Climate change resulting from accumulation of anthropogenic carbon dioxide in the atmosphere and the uncertainty in the amount of recoverable fossil fuel reserves are driving forces for the development of renewable, carbon-neutral energy technologies. Artificial photosynthesis appears to be an appealing approach for a sustainable energy generation because it produces “solar fuels” or commodities for chemistry in a stable and storable chemical form, from solar energy, H2O and CO2.

The eSCALED project is a contribution to structure early-stage research training at the European level and strengthen European innovation capacity to elaborate an artificial leaf.
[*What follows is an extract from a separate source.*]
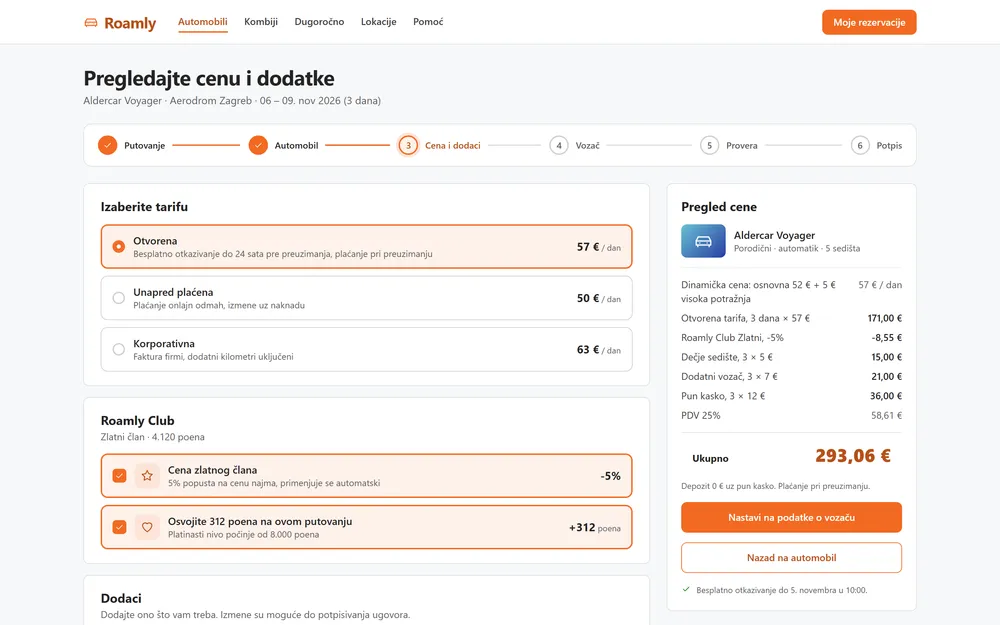Select the Otvorena tariff radio button
1000x625 pixels.
click(x=119, y=246)
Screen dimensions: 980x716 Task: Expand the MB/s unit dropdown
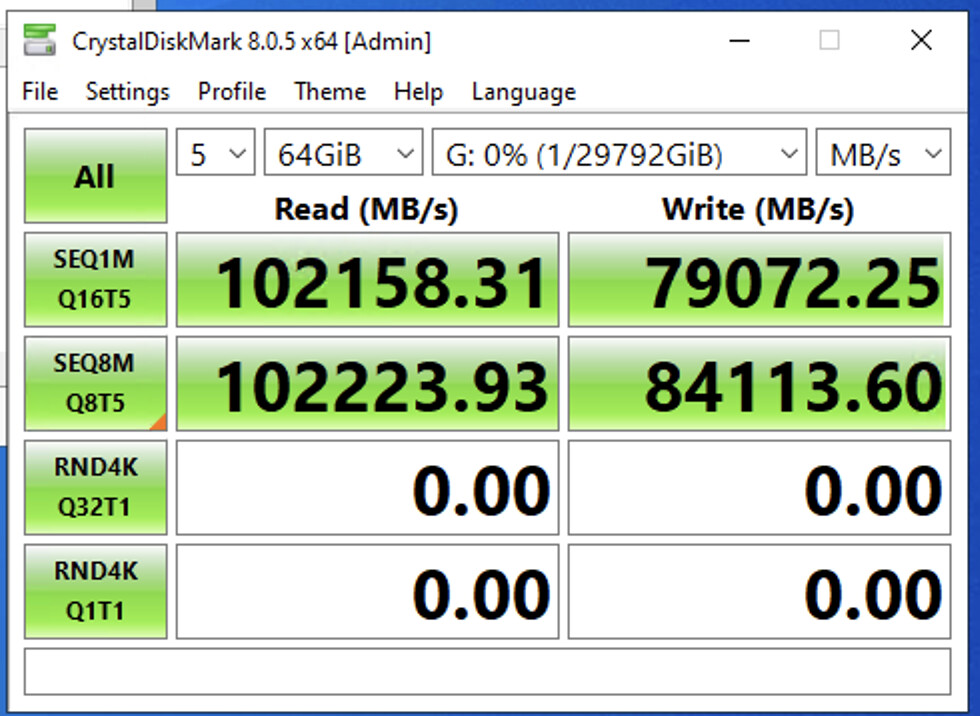tap(882, 155)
Combining in a unique device a solar cell and a bioinspired electrochemical stack where H2O oxidation and H2 evolution or CO2 reduction are performed in nano/micro-reactors.

The novelties in this project are at two levels: (1) Developing sustainable joint doctoral degree structure based on inter/multidisciplinary aspects of biological/biochemical, condensed, inorganic & soft matter to device engineering and innovation development. (2) Scientifically using, cheap and easy processes tandem organic solar cells, earth-abundant materials for water splitting, new generation of catalysts and natural/artificial hydrogenase enzymes for hydrogen production, new catalytic carbon dioxide reduction, new proton-exchange fluorinated membranes and finally, electrode micro porosity to mimic the chloroplasts of a plant. The eSCALED collaborative project brings together for the first time, 12 internationally recognized research groups. The project has an interdisciplinary scientific approach integrating the latest knowledge on catalysis, photovoltaic and polymer chemistry for self-structuration. The results of the project will lead to breakthroughs for further development of artificial photosynthetic leaf as a photoelectrochemical device.
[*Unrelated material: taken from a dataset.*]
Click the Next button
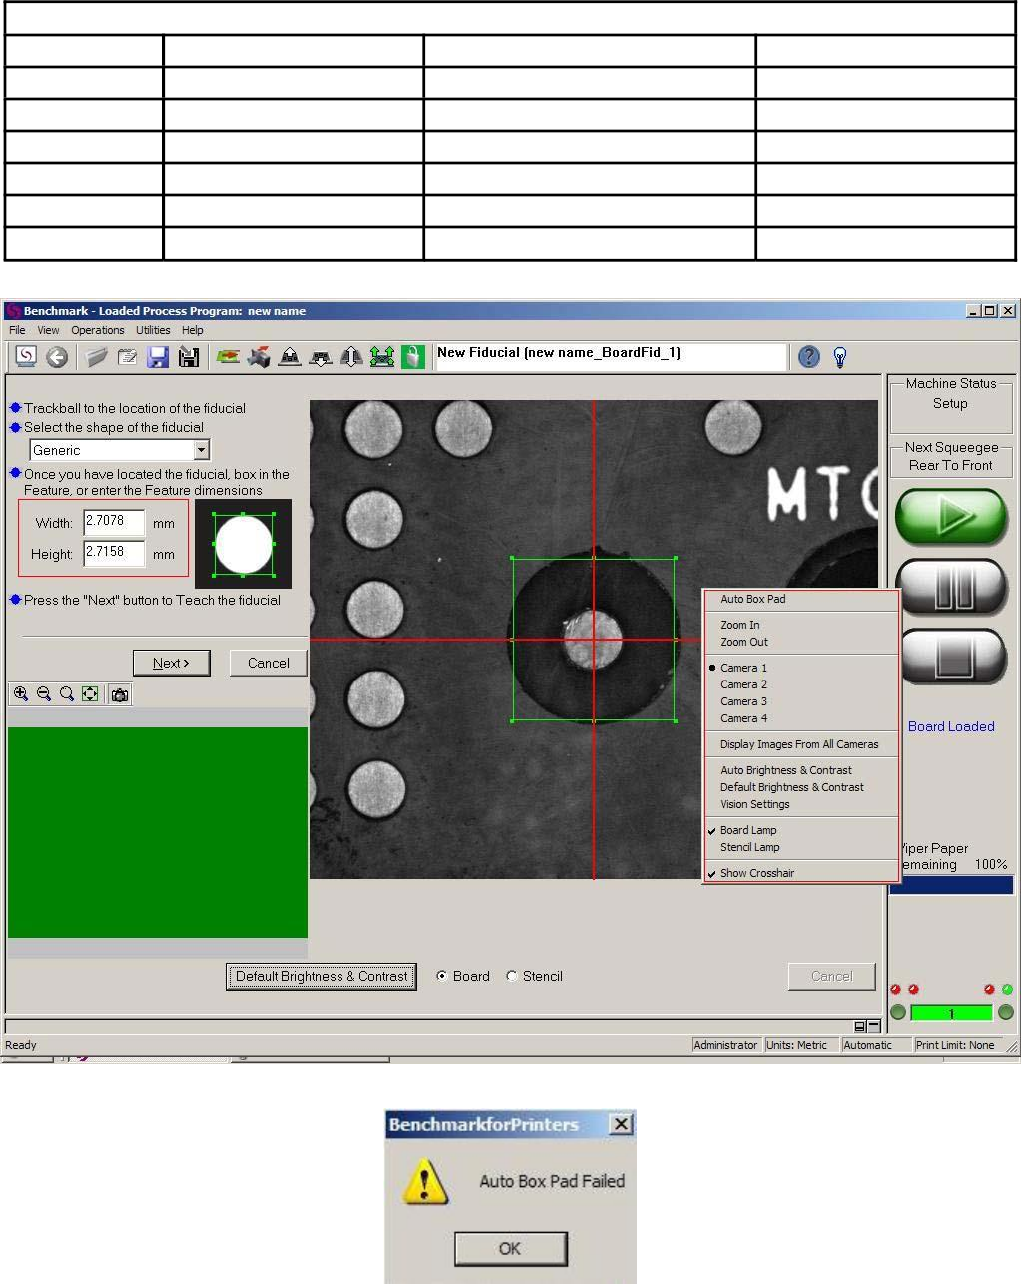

Hossein Robatjazi, Adjunct Professor at Rice University, USA

Light-driven heterogeneous catalysis with supported optically active metal nanoparticles has created exciting opportunities for overcoming the energy demands and carbon emissions in traditional petroleum-based thermal catalysis. Light-matter interactions can enable chemical reactions to proceed at substantially milder operating conditions under illumination, promoting reaction rates beyond that of purely thermal catalysis and unlocking reactivity channels with enhanced reactivity, selectivity, or stability that cannot be accessed only by thermal means. This talk will discuss various aspects of heterogeneous photocatalysis, from fundamental mechanisms that give rise to photon-induced (modified) chemical reactivity on nanoparticle surfaces to the design of tailored visible-light-driven photocatalysts for high-value chemical reactions. The potential of this technology for sustainable chemical and fuel manufacturing in industrially relevant scale based on Syzygy Plasmonics’ high throughput photoreactor platforms will be demonstrated.
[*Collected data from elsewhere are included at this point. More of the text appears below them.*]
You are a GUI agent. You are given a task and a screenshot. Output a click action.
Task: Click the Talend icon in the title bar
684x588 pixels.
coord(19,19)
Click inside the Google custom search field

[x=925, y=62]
Aditya Mohite, Professor, Rice University, USA

Stéphane Cros, Research Engineer, INES-CEA, France

High energy efficiency perovskite based solar cells

Over the past decade, the power conversion efficiency of lead halide perovskite based solar cells has increased at an unprecedented rate such that it is now over 25 % for single junction and 29 % for tandem with silicon. In this talk, after a general introduction of the perovskite photovoltaic (PV) principles, I will introduce different PV applications including Perovksite materials. These developments are done in CEA laboratories located in the national institute for solar energy (INES), in the French alps. The technologies we develop are suitable for different uses, demonstrating the versatility of Perovskite materials. I will introduce Silicon/Perovskite tandem solar cells for grid-on applications, single junction flexible cells for building integrated PV (developed in the framework of the European project Apolo), space applications, energy harvesting of IoT objects and energy supply of solar fuel systems.

Louis Dubar, Unéole, France

Urban & renewable energy producers

Unéole proposes a new mixed production floor including urban wind turbines covered with a photovoltaic rooftop. Unéole realises energy studies before each renewable energy production project in order to verify its interest and control its profitability. These studies allow us to identify the most interesting installation areas.